═════ INPUT RECORDS ═════

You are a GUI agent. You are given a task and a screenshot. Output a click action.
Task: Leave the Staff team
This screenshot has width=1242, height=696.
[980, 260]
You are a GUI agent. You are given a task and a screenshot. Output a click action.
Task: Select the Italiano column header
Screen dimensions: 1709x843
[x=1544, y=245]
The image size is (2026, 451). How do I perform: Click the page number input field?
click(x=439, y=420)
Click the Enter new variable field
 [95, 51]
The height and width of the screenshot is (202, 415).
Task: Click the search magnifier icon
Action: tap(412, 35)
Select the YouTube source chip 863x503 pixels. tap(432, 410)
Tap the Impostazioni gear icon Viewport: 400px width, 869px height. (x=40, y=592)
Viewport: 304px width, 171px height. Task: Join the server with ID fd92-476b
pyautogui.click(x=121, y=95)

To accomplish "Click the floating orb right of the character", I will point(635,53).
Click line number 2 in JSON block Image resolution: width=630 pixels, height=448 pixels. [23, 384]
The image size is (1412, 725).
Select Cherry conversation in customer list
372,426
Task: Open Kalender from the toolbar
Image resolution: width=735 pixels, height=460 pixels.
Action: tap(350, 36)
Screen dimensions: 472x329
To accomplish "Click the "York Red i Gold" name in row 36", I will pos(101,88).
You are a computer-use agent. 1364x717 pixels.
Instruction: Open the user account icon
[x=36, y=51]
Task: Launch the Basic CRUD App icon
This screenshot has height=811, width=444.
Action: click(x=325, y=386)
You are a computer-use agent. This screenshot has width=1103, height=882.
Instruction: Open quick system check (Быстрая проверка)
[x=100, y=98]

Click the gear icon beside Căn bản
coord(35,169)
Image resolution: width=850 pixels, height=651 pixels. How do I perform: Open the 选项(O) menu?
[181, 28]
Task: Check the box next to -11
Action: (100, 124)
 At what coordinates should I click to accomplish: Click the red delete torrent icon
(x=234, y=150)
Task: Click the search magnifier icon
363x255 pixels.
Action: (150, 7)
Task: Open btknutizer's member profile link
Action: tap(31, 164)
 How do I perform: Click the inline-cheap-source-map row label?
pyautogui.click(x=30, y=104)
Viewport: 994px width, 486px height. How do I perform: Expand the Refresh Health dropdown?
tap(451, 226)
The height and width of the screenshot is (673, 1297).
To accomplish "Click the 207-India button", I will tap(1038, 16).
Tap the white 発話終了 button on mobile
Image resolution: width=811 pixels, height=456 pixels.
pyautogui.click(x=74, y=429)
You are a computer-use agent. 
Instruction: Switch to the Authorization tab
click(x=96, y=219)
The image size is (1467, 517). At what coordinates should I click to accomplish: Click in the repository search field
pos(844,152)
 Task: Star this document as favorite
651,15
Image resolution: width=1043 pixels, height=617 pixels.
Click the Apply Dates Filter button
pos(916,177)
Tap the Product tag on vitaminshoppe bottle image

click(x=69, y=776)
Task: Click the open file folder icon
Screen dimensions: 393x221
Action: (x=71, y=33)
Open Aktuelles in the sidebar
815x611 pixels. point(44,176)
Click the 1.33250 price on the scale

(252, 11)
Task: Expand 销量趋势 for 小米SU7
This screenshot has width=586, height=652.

═════

EXERCISE DESCRIPTION
All entries should be restated word for word.

RESULT BELOW
You are a GUI agent. You are given a task and a screenshot. Output a click action.
Task: Leave the Staff team
This screenshot has width=1242, height=696.
[980, 260]
You are a GUI agent. You are given a task and a screenshot. Output a click action.
Task: Select the Italiano column header
Screen dimensions: 1709x843
[x=1544, y=245]
The image size is (2026, 451). How do I perform: Click the page number input field?
click(x=439, y=420)
Click the Enter new variable field
 [95, 51]
The height and width of the screenshot is (202, 415).
Task: Click the search magnifier icon
Action: tap(412, 35)
Select the YouTube source chip 863x503 pixels. tap(432, 410)
Tap the Impostazioni gear icon Viewport: 400px width, 869px height. (x=40, y=592)
Viewport: 304px width, 171px height. Task: Join the server with ID fd92-476b
pyautogui.click(x=121, y=95)

To accomplish "Click the floating orb right of the character", I will point(635,53).
Click line number 2 in JSON block Image resolution: width=630 pixels, height=448 pixels. [23, 384]
The image size is (1412, 725).
Select Cherry conversation in customer list
372,426
Task: Open Kalender from the toolbar
Image resolution: width=735 pixels, height=460 pixels.
Action: tap(350, 36)
Screen dimensions: 472x329
To accomplish "Click the "York Red i Gold" name in row 36", I will pos(101,88).
You are a computer-use agent. 1364x717 pixels.
Instruction: Open the user account icon
[x=36, y=51]
Task: Launch the Basic CRUD App icon
This screenshot has height=811, width=444.
Action: click(x=325, y=386)
You are a computer-use agent. This screenshot has width=1103, height=882.
Instruction: Open quick system check (Быстрая проверка)
[x=100, y=98]

Click the gear icon beside Căn bản
coord(35,169)
Image resolution: width=850 pixels, height=651 pixels. How do I perform: Open the 选项(O) menu?
[181, 28]
Task: Check the box next to -11
Action: (100, 124)
 At what coordinates should I click to accomplish: Click the red delete torrent icon
(x=234, y=150)
Task: Click the search magnifier icon
363x255 pixels.
Action: (150, 7)
Task: Open btknutizer's member profile link
Action: tap(31, 164)
 How do I perform: Click the inline-cheap-source-map row label?
pyautogui.click(x=30, y=104)
Viewport: 994px width, 486px height. How do I perform: Expand the Refresh Health dropdown?
tap(451, 226)
The height and width of the screenshot is (673, 1297).
To accomplish "Click the 207-India button", I will tap(1038, 16).
Tap the white 発話終了 button on mobile
Image resolution: width=811 pixels, height=456 pixels.
pyautogui.click(x=74, y=429)
You are a computer-use agent. 
Instruction: Switch to the Authorization tab
click(x=96, y=219)
The image size is (1467, 517). At what coordinates should I click to accomplish: Click in the repository search field
pos(844,152)
 Task: Star this document as favorite
651,15
Image resolution: width=1043 pixels, height=617 pixels.
Click the Apply Dates Filter button
pos(916,177)
Tap the Product tag on vitaminshoppe bottle image

click(x=69, y=776)
Task: Click the open file folder icon
Screen dimensions: 393x221
Action: (x=71, y=33)
Open Aktuelles in the sidebar
815x611 pixels. point(44,176)
Click the 1.33250 price on the scale

(252, 11)
Task: Expand 销量趋势 for 小米SU7
This screenshot has width=586, height=652.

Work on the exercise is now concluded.